Puente reclamó a los medios de comunicación comprensión ante el “esfuerzo comunicativo” que se está haciendo “en una materia que cada vez se complica más”, como las soldaduras, y afeó que algunos publiquen “interpretaciones” sin contrastar.
Sobre las peticiones de dimisión, se reafirma en que tiene la conciencia muy tranquila y que hace su trabajo lo mejor que puede. “Actúo con arreglo a mi conciencia, mi obligación y mi sentido del deber y tomaré las decisiones que tenga que tomar con arreglo a esos parámetros”, dijo.
Estas son las principales contradicciones y medias verdades de Puente sobre el caso.
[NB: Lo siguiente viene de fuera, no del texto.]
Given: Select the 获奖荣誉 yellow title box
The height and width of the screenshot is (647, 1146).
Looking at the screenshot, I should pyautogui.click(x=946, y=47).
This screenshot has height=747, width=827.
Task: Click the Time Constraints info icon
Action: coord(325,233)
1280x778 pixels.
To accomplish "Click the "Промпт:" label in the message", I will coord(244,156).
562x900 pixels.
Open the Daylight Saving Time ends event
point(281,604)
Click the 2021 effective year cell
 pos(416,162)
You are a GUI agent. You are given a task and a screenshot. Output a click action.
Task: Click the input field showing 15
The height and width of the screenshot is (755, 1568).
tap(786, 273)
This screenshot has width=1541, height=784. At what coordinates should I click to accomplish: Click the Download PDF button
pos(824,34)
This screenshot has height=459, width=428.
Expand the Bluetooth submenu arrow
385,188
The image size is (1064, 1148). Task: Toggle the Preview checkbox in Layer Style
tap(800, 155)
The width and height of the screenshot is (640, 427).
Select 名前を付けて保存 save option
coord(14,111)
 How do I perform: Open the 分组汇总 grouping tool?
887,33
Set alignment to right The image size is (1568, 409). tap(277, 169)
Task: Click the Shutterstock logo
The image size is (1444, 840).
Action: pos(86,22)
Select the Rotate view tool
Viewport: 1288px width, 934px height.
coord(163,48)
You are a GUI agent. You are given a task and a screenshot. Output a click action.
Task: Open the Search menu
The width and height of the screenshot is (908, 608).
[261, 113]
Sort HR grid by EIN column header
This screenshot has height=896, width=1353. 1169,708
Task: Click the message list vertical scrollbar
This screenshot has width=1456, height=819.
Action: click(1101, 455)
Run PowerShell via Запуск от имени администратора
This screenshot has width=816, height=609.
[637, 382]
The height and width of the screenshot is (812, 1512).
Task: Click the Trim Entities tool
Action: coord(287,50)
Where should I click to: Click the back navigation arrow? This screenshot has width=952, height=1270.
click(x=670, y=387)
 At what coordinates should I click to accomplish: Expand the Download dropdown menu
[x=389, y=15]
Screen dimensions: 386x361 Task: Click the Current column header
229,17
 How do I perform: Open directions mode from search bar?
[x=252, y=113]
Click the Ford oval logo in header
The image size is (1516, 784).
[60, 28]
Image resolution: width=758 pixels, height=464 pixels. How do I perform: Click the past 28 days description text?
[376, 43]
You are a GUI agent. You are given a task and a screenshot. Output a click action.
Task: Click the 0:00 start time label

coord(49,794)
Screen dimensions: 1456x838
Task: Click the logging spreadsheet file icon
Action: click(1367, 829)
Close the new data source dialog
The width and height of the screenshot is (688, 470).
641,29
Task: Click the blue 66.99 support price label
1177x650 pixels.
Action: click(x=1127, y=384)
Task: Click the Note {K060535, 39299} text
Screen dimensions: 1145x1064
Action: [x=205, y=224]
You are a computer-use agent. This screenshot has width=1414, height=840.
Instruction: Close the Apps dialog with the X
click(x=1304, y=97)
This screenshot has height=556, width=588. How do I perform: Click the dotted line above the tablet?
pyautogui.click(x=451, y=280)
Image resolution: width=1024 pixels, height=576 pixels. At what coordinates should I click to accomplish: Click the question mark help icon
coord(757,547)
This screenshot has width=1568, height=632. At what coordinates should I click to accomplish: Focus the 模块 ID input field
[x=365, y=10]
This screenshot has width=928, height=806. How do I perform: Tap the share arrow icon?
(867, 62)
Lo más grave ha sido decir que la vía del descarrilamiento era nueva cuando había partes antiguas. Inicialmente afirmó que la línea Madrid-Sevilla había sido renovada “íntegramente”, cuestión que este martes seguía sosteniendo, y que el accidente se dio en un tramo nuevo, no en uno antiguo. Días después admitió (también Adif) que había tramos de vía original (1989) soldados a otros carriles nuevos (2023). El pliego de condiciones del contrato de renovación del tramo Guadalmez-Córdoba también lo refleja.
La mezcla de tramos antiguos y nuevos extraña hasta a los expertos de la investigación. Lo admitió el lunes el presidente de la Comisión de Investigación de Accidentes Ferroviarios (CIAF), Ignacio Barrón. “Todos creíamos que se había hecho una remodelación integral de la Línea Madrid-Sevilla después de 30 años de funcionamiento y no ha sido así. Se han renovado los desvíos, que era una parte que, por lo visto presentaba problemas que podían llegar a ser críticos y alguna parte más del carrilaje y algún elemento más que vamos a comprobar. Precisamente es una de las cosas que hemos pedido ahora a Adif, que nos informe de exactamente qué se ha hecho, por qué y por qué unos tramos sí y otros tramos no”, declaró en su primera entrevista, al Colegio de Ingenieros de Caminos.
Segundo, Puente apuntó a la rotura del carril cuando el problema es la soldadura. El ministro calificó de “bulo” las publicaciones que avisaban de la rotura de la soldadura. Puente siempre habló de una rotura del carril, restando veracidad al fallo en la propia soldadura.
El presidente de la CIAF dejó claro el lunes que se rompió la soldadura, no el carril.
Otros errores fueron atribuir el accidente a causas “extrañas” sin datos técnicos concluyentes; defender que desde el principio se prestó atención a las víctimas de los dos trenes, también el Alvia, cuando los cuerpos de seguridad llegaron primero hasta las víctimas del Iryo y fue entonces cuando les avisaron de la existencia del Alvia, a 800 metros del lugar, a donde llegaron 35 minutos después; e insistir en las muescas de las ruedas y el mayor peso del tren Iryo. Puente llegó a sugerir que el mayor peso de los trenes Iryo (500 toneladas) pudo ejercer más presión sobre el carril haciéndolo bajar más y acentuar las muescas en las ruedas.